Gubernur Bank Indonesia Perry Warjiyo mengonfirmasi pelaksanaan intervensi skala besar guna memperkuat nilai tukar rupiah terhadap dolar Amerika Serikat melalui tujuh langkah strategis pada Kamis (7/5/2026). Langkah ini diambil setelah mata uang Garuda sempat merosot ke level terlemah sepanjang sejarah di posisi Rp17.420 per dolar AS.
Sebagaimana dilansir dari Bloomberg Technoz, pelemahan nilai tukar dalam sepekan terakhir memicu otoritas moneter untuk bertindak melampaui kebijakan biasa. Salah satu indikator agresivitas ini terlihat dari penurunan cadangan devisa nasional menjadi US$148,2 miliar akibat besarnya volume intervensi yang dilakukan bulan lalu.
“Dari tujuh langkah itu adalah langkah-langkah yang all out.” kata Perry, Gubernur Bank Indonesia.
Penurunan cadangan devisa tersebut dipandang bukan sebagai ancaman, melainkan penggunaan instrumen sesuai fungsinya dalam menghadapi arus modal keluar. Perry menjelaskan bahwa cadangan yang ada saat ini masih berada di atas batas kecukupan untuk menjaga stabilitas pasar.
“Tapi US$148,2 miliar itu lebih dari cukup. Kami ukur kebutuhan-kebutuhan dari untuk intervensi. Tolong diingat, cadangan divisa itu dikumpulkan, kita kumpulkan pada saat panen inflow besar, makanya kita gunakan untuk pada saat paceklik, pada saat outflow,” kata Perry, Gubernur Bank Indonesia.
Bank sentral memperluas jangkauan operasionalnya tidak hanya di pasar domestik, tetapi juga menyasar pasar internasional untuk meredam volatilitas. Kehadiran BI di pusat-pusat keuangan global seperti Hong Kong dan New York menjadi bukti keseriusan dalam mengawal nilai tukar rupiah di pasar Offshore Non-Deliverable Forward (NDF).

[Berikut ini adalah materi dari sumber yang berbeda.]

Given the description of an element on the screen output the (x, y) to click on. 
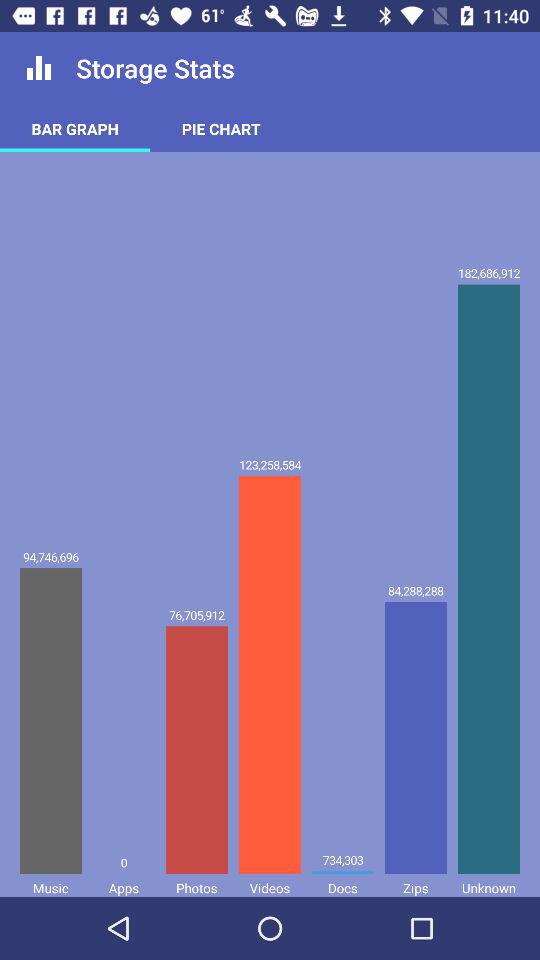
choose icon below the    storage stats item (221, 128)
Given the description of an element on the screen output the (x, y) to click on. 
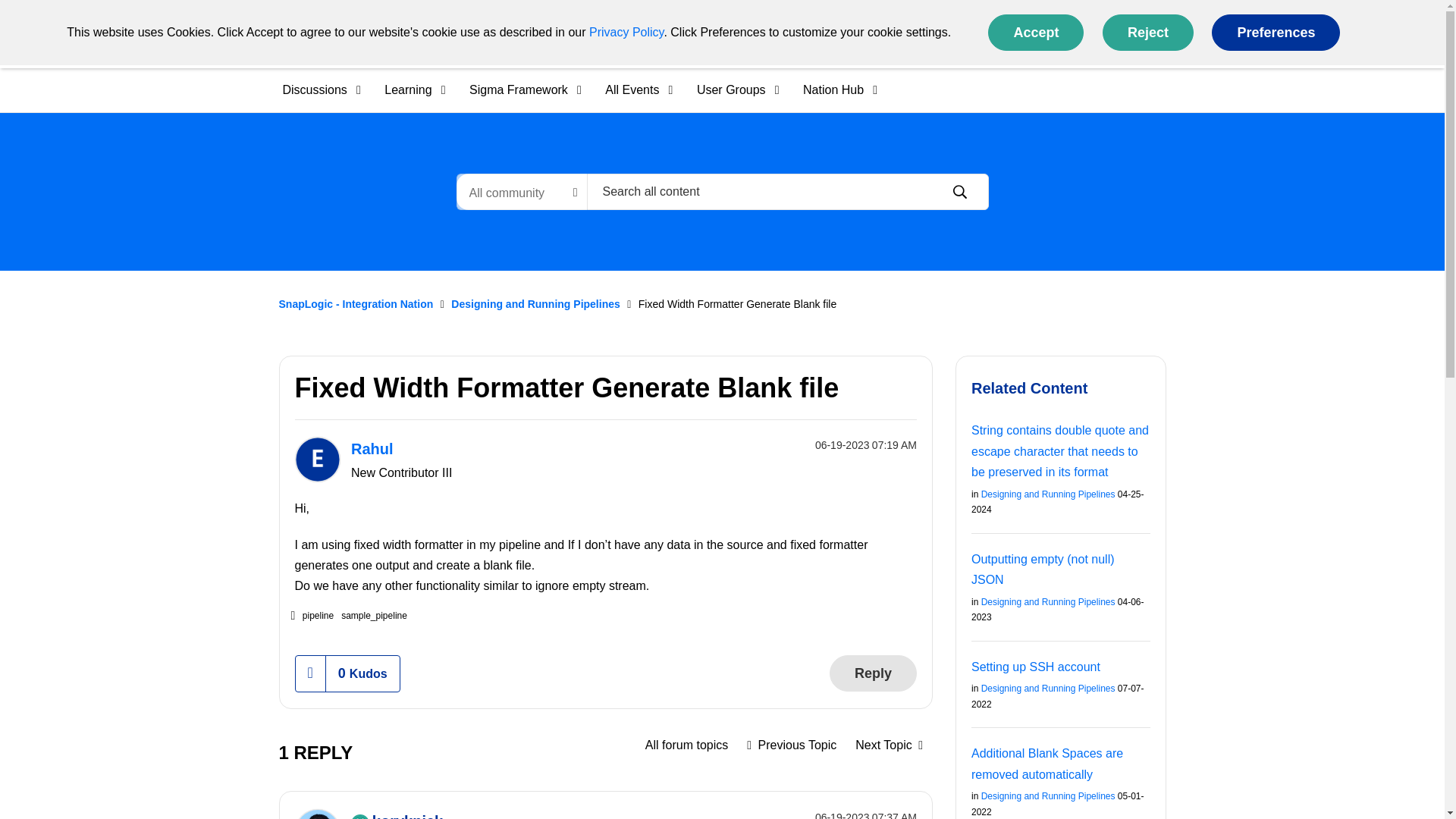
Learning (409, 89)
The total number of kudos this post has received. (362, 673)
Search Granularity (521, 191)
Search (959, 191)
Discussions (315, 89)
Accept (1035, 32)
Search (787, 191)
Preferences (1275, 32)
Sigma Framework (520, 89)
User Groups (732, 89)
Given the description of an element on the screen output the (x, y) to click on. 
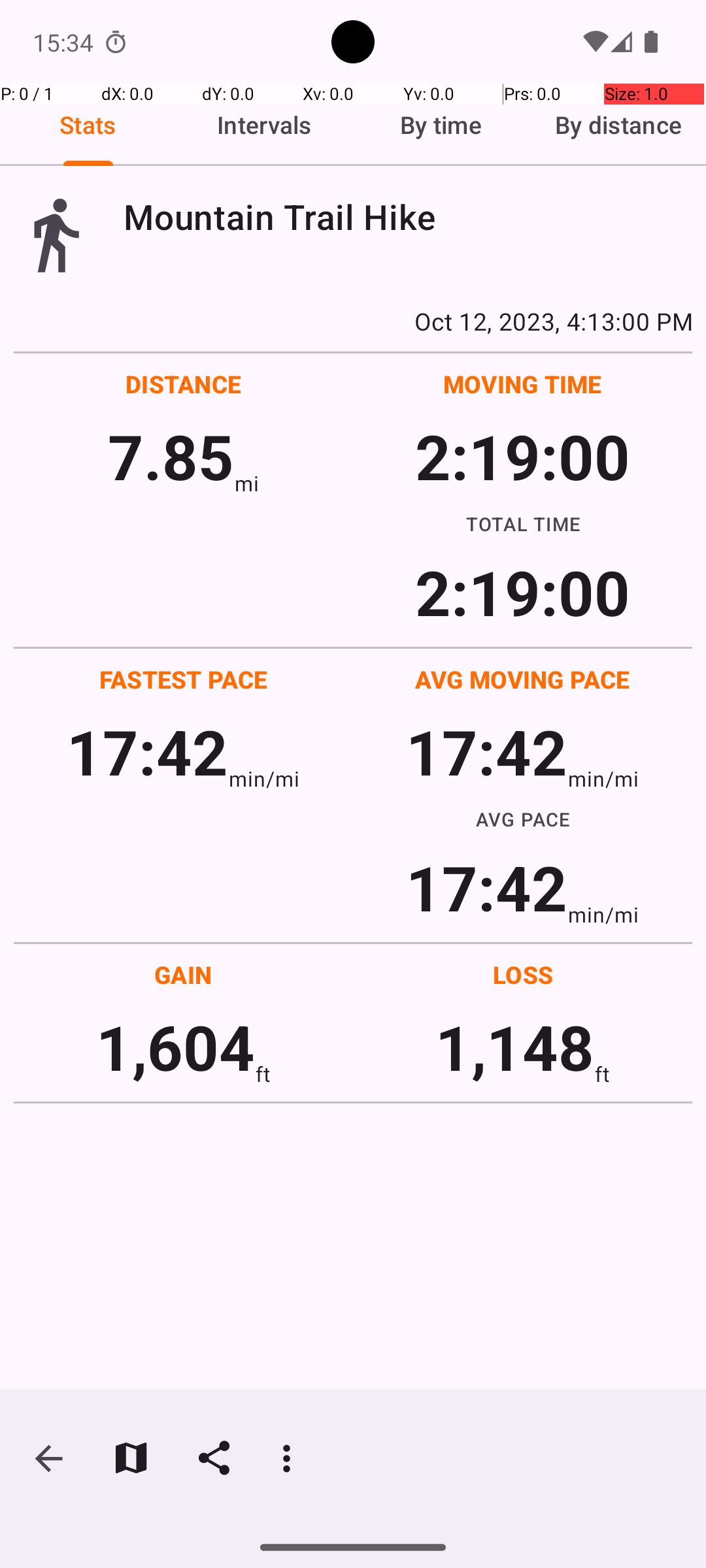
Mountain Trail Hike Element type: android.widget.TextView (407, 216)
Oct 12, 2023, 4:13:00 PM Element type: android.widget.TextView (352, 320)
7.85 Element type: android.widget.TextView (170, 455)
2:19:00 Element type: android.widget.TextView (522, 455)
17:42 Element type: android.widget.TextView (147, 750)
1,604 Element type: android.widget.TextView (175, 1045)
1,148 Element type: android.widget.TextView (514, 1045)
Given the description of an element on the screen output the (x, y) to click on. 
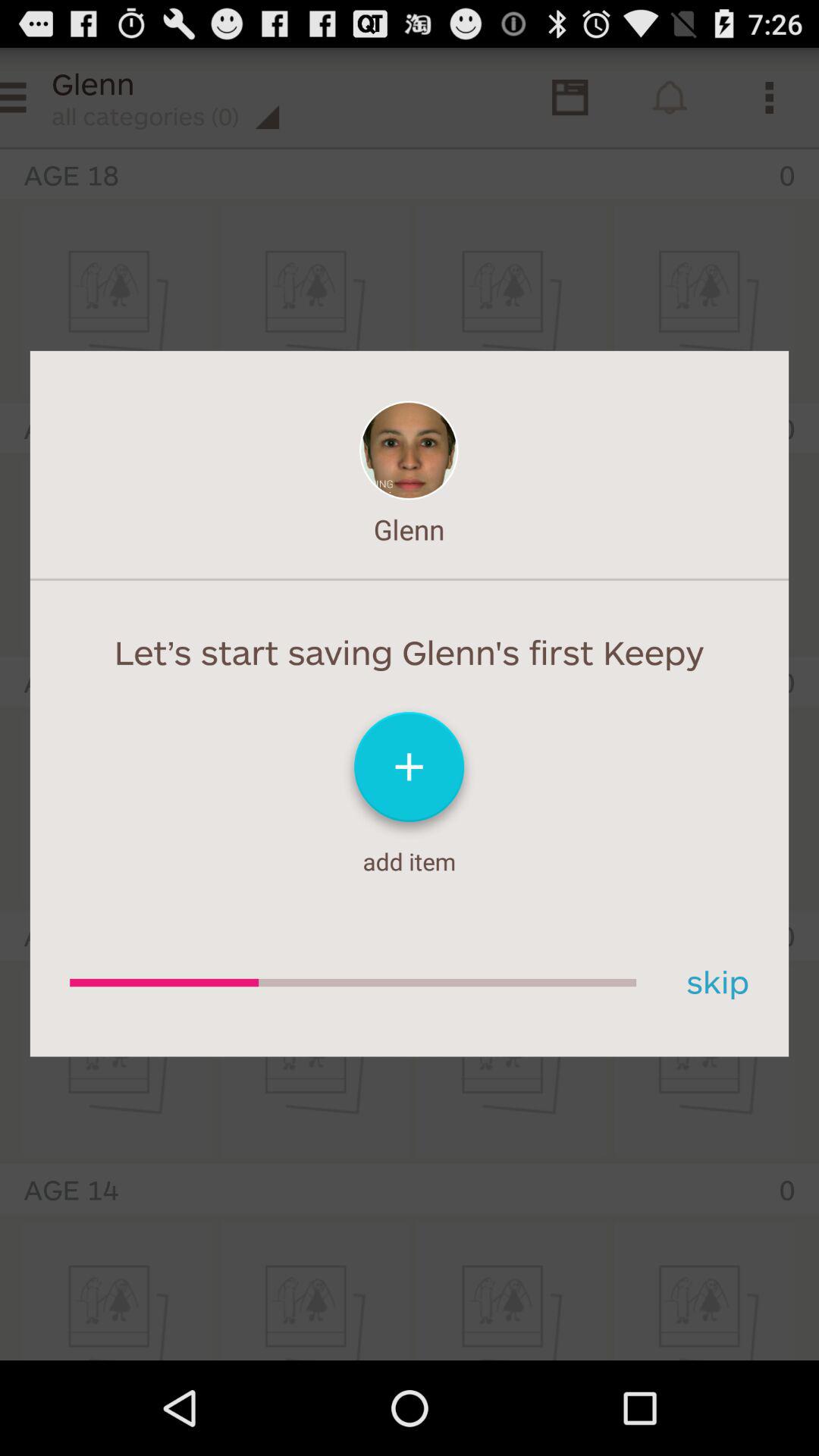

“Kami itu intervensi di pasar luar negeri, offshore, NDF di mana, Hong Kong kami intervensi, Singapura kami intervensi, London kami intervensi, New York kami intervensi, itu namanya bukan business as usual, itu all out, itu intervensi,” tegas Perry, Gubernur Bank Indonesia.
Strategi penguatan ini mencakup tujuh poin utama yang dipaparkan pada awal pekan ini. Pertama, BI melakukan intervensi tunai serta transaksi DNDF di dalam negeri maupun NDF di pasar global. Kedua, penerbitan instrumen Sekuritas Rupiah Bank Indonesia (SRBI) terus dioptimalkan guna menarik aliran modal asing masuk kembali ke tanah air.
Ketiga, bank sentral melanjutkan pembelian Surat Berharga Negara (SBN) di pasar sekunder dengan total akumulasi mencapai sekitar Rp123,1 triliun hingga akhir April 2026. Keempat, terdapat koordinasi ketat dengan Kementerian Keuangan untuk menjamin ketersediaan likuiditas perbankan yang ditandai dengan pertumbuhan uang primer dua digit.
Kelima, BI memberlakukan pembatasan ketat pembelian dolar AS tanpa underlying dari US$100.000 menjadi US$50.000 per orang per bulan, dengan rencana penurunan lanjutan ke angka US$25.000. Keenam, dilakukan penguatan kontrol pada pasar intervensi Offshore NDF. Terakhir, BI bersama OJK meningkatkan pengawasan terhadap bank dan korporasi dengan aktivitas pembelian dolar yang tinggi.